Han cleared his throat, and Leia smiled gently, turning her head for a kiss. He pressed his lips to hers, running his hands over her shoulder lightly. He smiled at her, touching his nose to hers.
In Leia's arms, the baby opened her eyes again, protested Leia's suddenly tighter grip with a small cry, and Leia shifted her, holding her up reverently and tilting her head up to smile at her.
"Shh," she whispered gently, bringing her down to kiss her nose, and stroke her thin, wispy hair, and lay her against her shoulder.
Leia wrapped one arm lightly around her, and Han smirked, tilting his head, to catch the baby with her eyes open, a proud grin breaking over his face –
"She sees me," he bragged, and Leia smiled, resting her cheek on the baby's temple.

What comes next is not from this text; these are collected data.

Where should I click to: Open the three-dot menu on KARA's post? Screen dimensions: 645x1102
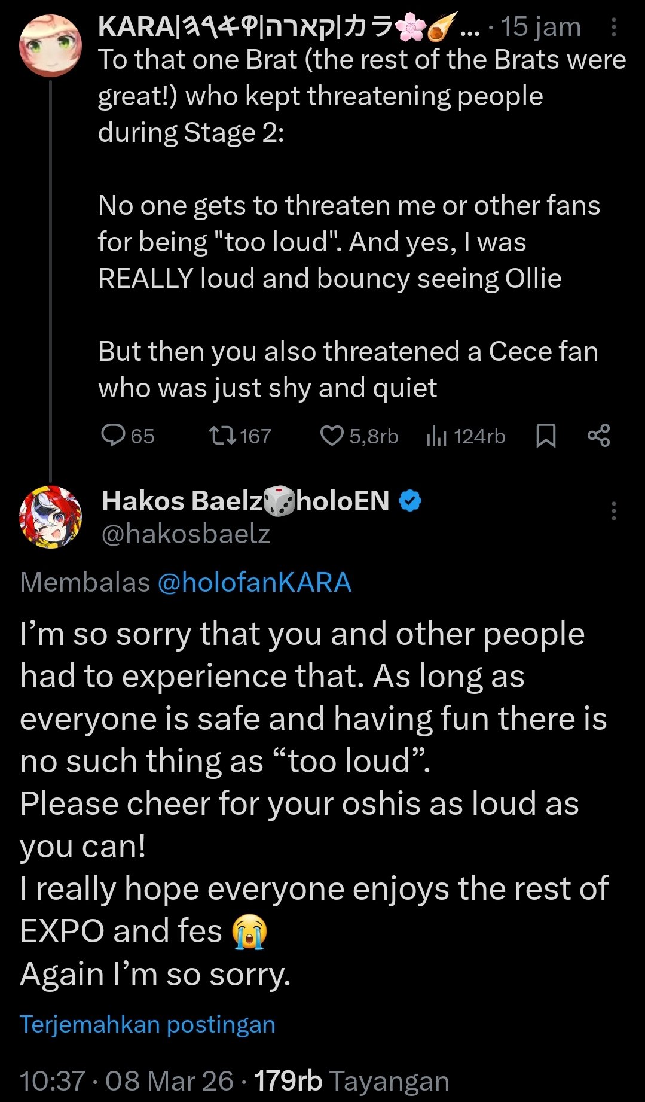pos(613,28)
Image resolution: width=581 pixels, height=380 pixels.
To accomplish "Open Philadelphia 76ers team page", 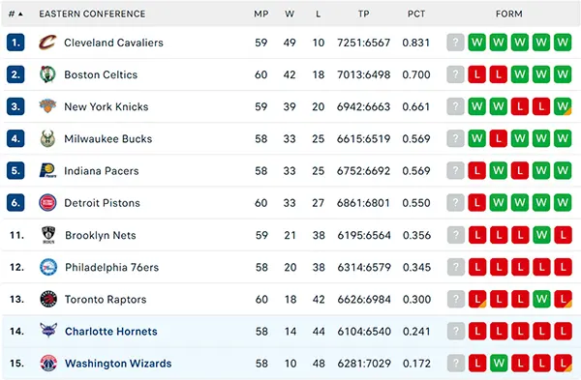I will coord(112,267).
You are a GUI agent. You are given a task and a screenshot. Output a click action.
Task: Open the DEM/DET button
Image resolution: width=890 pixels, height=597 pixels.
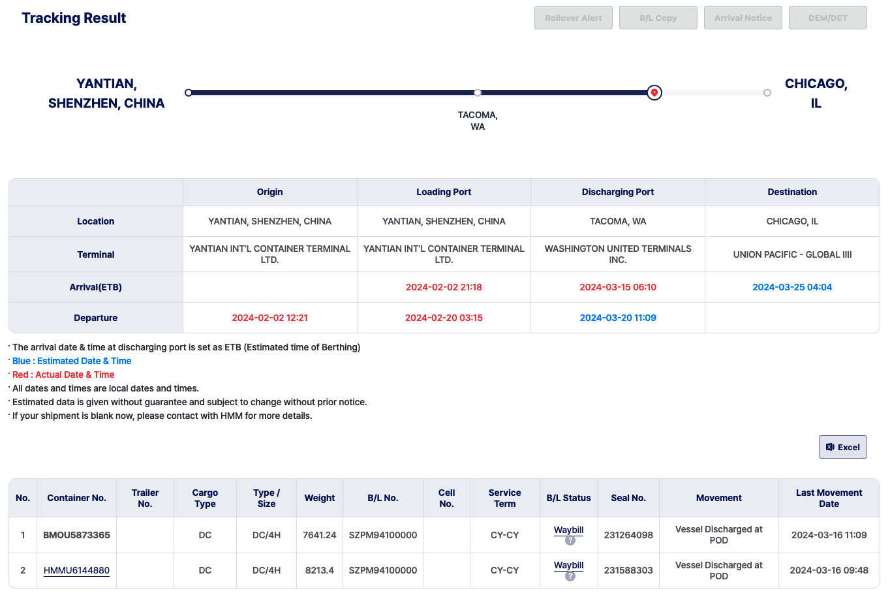tap(827, 18)
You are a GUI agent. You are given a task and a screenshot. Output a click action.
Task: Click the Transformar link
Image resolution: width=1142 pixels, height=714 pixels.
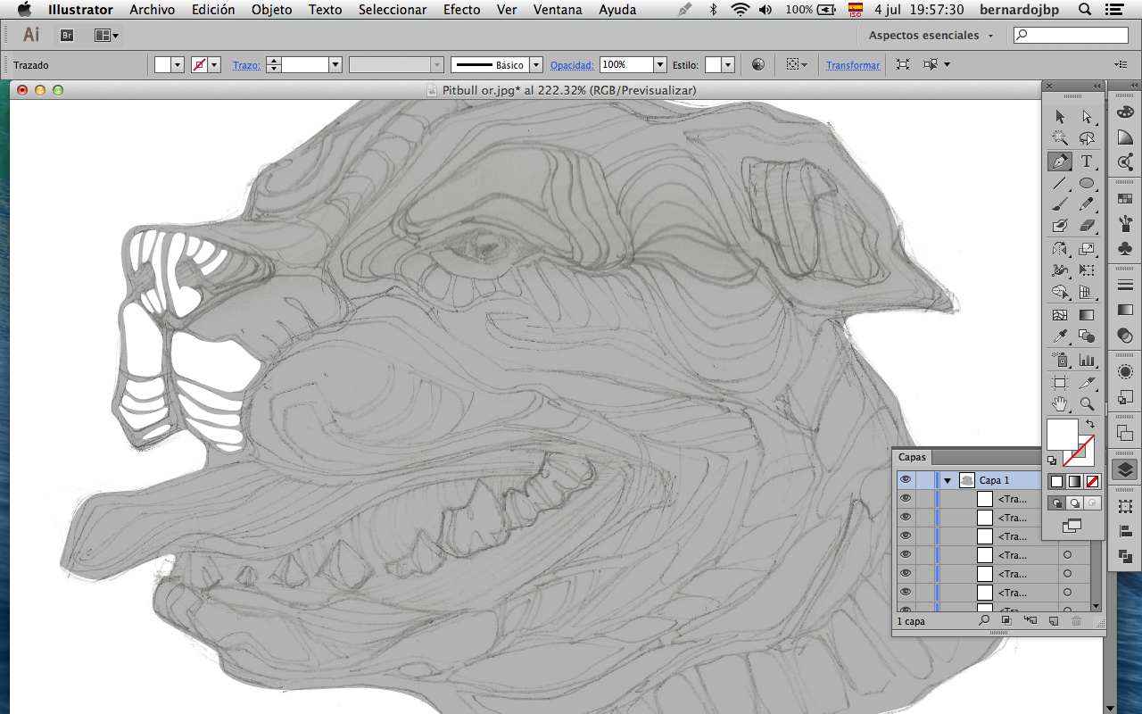[x=853, y=65]
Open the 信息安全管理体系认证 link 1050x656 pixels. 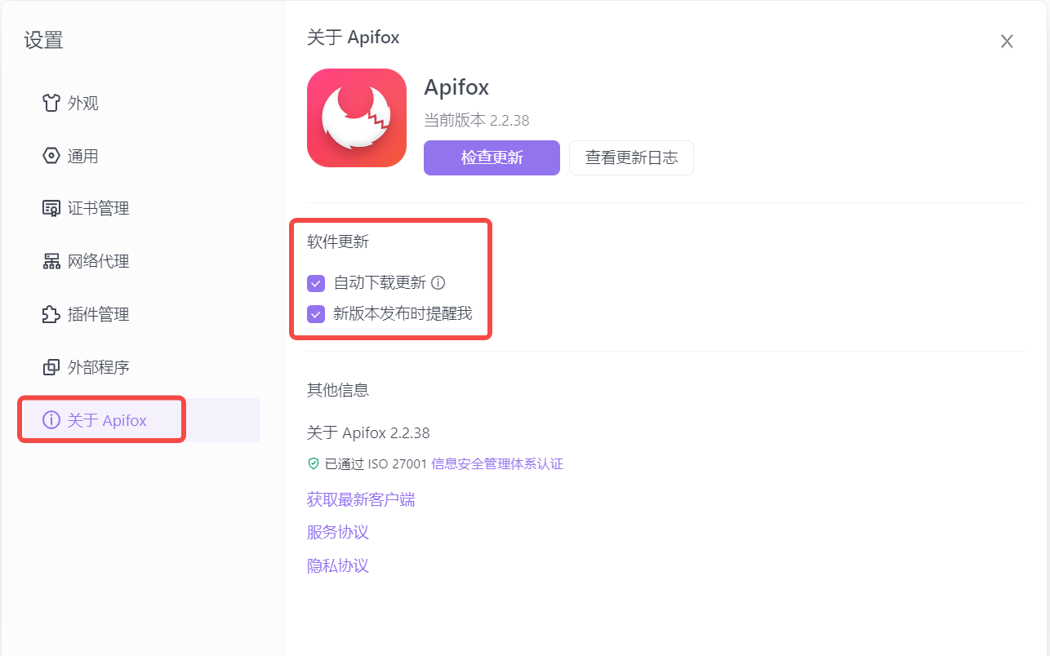pyautogui.click(x=497, y=463)
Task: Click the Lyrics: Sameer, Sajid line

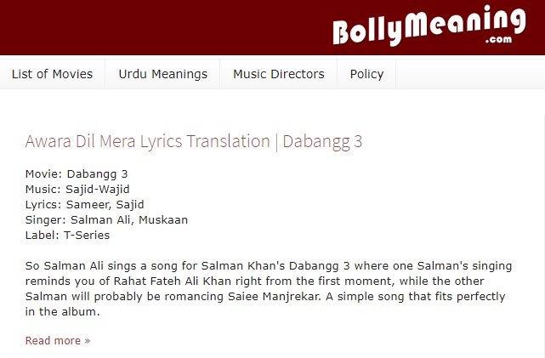Action: pyautogui.click(x=84, y=204)
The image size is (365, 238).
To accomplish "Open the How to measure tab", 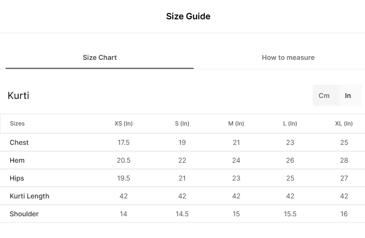I will (x=288, y=57).
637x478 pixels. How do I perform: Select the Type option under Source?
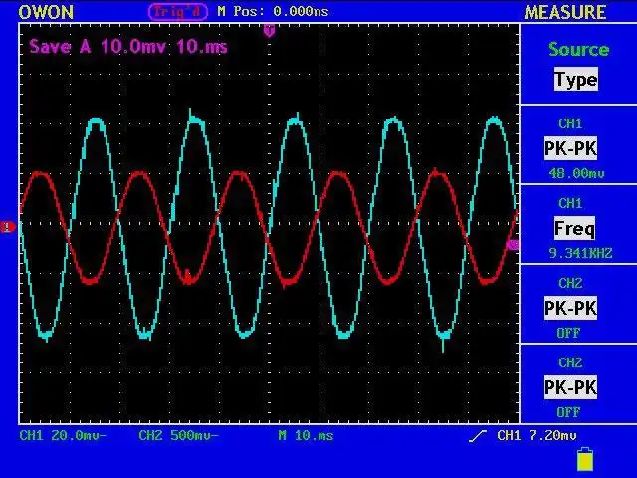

She rocked her a little, murmuring a soft lullaby. She felt her shifting her head, and Han moved closer, his hand resting on the back of her head –
"Aldera," he whispered hoarsely, index finger running along her rosy cheek. "What d'ya think of life, Dearie?"
Leia closed her eyes, every part of her relaxing, and she breathed in the air around her, felt Aldera's soft, fluttery heartbeat against her own chest – a tangible, living, beautiful representation of everything she, and later, Han, had ever fought for, a relief, a reward – Aldera, named for her mother's lost world; her parents' hope for the future; salvation of any doubts that the past had left lingering in their souls.